>>>
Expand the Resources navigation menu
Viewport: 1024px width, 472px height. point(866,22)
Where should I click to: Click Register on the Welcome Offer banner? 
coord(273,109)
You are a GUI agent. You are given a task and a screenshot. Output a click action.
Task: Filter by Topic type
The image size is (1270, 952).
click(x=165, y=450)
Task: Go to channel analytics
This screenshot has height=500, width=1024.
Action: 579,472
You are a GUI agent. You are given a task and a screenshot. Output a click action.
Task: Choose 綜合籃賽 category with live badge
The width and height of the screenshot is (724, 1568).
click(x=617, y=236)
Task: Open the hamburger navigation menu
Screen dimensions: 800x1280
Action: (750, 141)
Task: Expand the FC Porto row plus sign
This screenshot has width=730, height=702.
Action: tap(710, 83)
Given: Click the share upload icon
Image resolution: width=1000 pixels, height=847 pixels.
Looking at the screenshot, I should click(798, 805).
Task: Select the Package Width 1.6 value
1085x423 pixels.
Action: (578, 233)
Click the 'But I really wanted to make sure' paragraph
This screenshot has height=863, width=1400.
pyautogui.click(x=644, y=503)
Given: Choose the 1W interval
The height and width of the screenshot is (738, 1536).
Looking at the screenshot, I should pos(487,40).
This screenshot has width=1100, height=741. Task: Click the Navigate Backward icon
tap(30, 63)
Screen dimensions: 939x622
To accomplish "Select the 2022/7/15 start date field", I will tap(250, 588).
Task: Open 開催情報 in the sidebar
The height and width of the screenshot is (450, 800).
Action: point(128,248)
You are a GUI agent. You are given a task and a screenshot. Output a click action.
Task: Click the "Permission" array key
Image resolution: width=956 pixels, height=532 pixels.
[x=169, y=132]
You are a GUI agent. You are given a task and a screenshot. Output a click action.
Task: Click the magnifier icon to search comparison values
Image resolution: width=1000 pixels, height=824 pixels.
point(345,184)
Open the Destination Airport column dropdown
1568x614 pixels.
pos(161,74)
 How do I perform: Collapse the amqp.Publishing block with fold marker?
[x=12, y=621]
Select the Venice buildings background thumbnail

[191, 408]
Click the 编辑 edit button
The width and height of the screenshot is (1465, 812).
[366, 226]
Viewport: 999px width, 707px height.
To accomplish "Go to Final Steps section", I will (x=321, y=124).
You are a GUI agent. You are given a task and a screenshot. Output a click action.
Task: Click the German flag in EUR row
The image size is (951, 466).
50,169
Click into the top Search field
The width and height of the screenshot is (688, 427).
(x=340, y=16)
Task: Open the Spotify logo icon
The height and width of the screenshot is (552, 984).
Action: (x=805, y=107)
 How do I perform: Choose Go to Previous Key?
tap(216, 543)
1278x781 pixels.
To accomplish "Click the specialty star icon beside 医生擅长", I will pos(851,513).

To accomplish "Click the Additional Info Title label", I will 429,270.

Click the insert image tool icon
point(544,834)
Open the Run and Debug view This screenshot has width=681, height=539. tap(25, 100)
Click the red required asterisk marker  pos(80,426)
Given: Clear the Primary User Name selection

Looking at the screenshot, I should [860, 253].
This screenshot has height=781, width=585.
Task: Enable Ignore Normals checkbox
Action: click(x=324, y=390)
<<<
Requirements — Please retype the stretch of the listing from the line containing "1278x781 pixels." through the end of the listing, both ends included.

Result for this task —
1278x781 pixels.
To accomplish "Click the specialty star icon beside 医生擅长", I will pos(851,513).

To accomplish "Click the Additional Info Title label", I will 429,270.

Click the insert image tool icon
point(544,834)
Open the Run and Debug view This screenshot has width=681, height=539. tap(25, 100)
Click the red required asterisk marker  pos(80,426)
Given: Clear the Primary User Name selection

Looking at the screenshot, I should [860, 253].
This screenshot has height=781, width=585.
Task: Enable Ignore Normals checkbox
Action: click(x=324, y=390)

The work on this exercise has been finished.